AudreyK: Yes, it’s definitely possible that he told them to come in whenever they like, and it’s also possible, I suppose, that he’s speaking with them on the phone or online just before they come over, so it might not be “unannounced” per se. However, after the second or third time his friend did it, I asked him to stop, and my roommate was here, so I assumed he’d tell all his other friends not to barge in too.
I fully concede that it may be that this is no more prevalent among Asians (or a particular culture in Asia) than it is among any other culture and that these people are just being rude. It just seemed like the habit was pretty ingrained (i.e. they did it almost without thinking, then remembered they weren’t supposed to), so I thought it might have to do with their culture.
It seems that, while there may be no exact cultural trait of opening doors unannounced, perhaps to some cultures in Asia it doesn’t carry quite the personal space violations that it does to me.
It’s also very common in Japanese culture, at least, to knock politely (they tend to use the back of their hand, not a fist like Americans tend to) and open the door with an apologetic word (shitsurei shimasu) to see if you’re there.

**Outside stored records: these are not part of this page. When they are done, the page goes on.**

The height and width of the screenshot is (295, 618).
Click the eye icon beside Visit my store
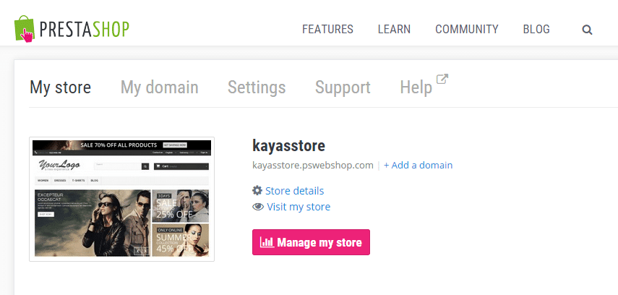[258, 207]
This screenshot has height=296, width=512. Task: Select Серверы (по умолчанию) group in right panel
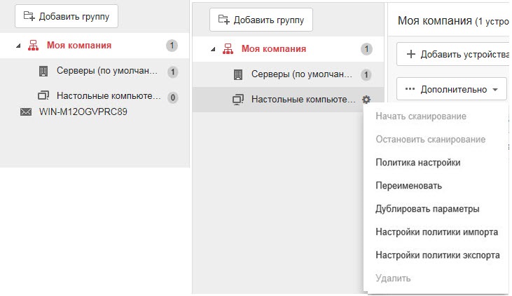(x=304, y=74)
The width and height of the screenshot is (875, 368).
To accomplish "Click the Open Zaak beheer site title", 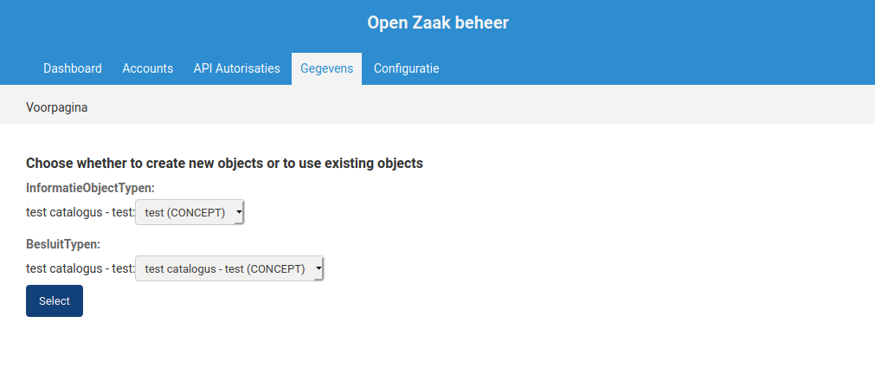I will [438, 23].
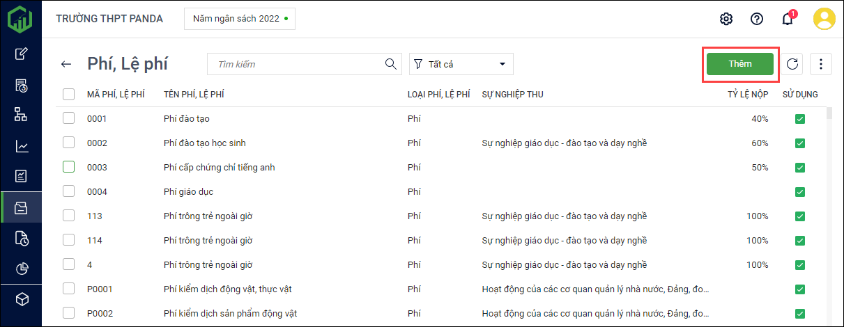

I try to do everything politely, and always knock, the first time, at least, with the back of my hand. In this way, the palm of my hand is kept clean for touching people on the head.
Well, I once went to a camera-repair place that didn’t really have a store-front per se; it was on the second floor of the building, and there were a bunch of offices there off what looked just like an apartment building hall. So I found the right door, knocked, and then tried the handle (it was unlocked). The camera-repair guy then asked me if I was European, because in the five years he’d been there, I was the third person to knock, and the previous two had been europeans. And then he didn’t charge me for the repairs.
So I guess we can conclude that entering without knocking is a North American cultural thing, too.
Maybe you are right but I think that maybe these things have to be taken in context. On one of my earlier trips to Thailand, I thought that not touching people on the head was really a hard and fast rule for etiquette but I remember watching my Thai and very Buddhist girlfriend rub this little shaven boy’s on the head as he walked past her on the street. Now the little boy was not someone she knew and I remember thinking (having committed so many faux pas’ before myself) that maybe it was cool to do in context, say if it is a child and it is done in a friendly, sanuk (fun) manner.
I am pretty sure that the same principles of the head and feet apply across Buddhism but I am more than willing to admit that that is just my guess and it might just apply to Theravada Buddhists or it might even be some meld of Thai culture and Buddhism.
In other words, I don’t know and I really never had much to contribute to this discussion in the first place.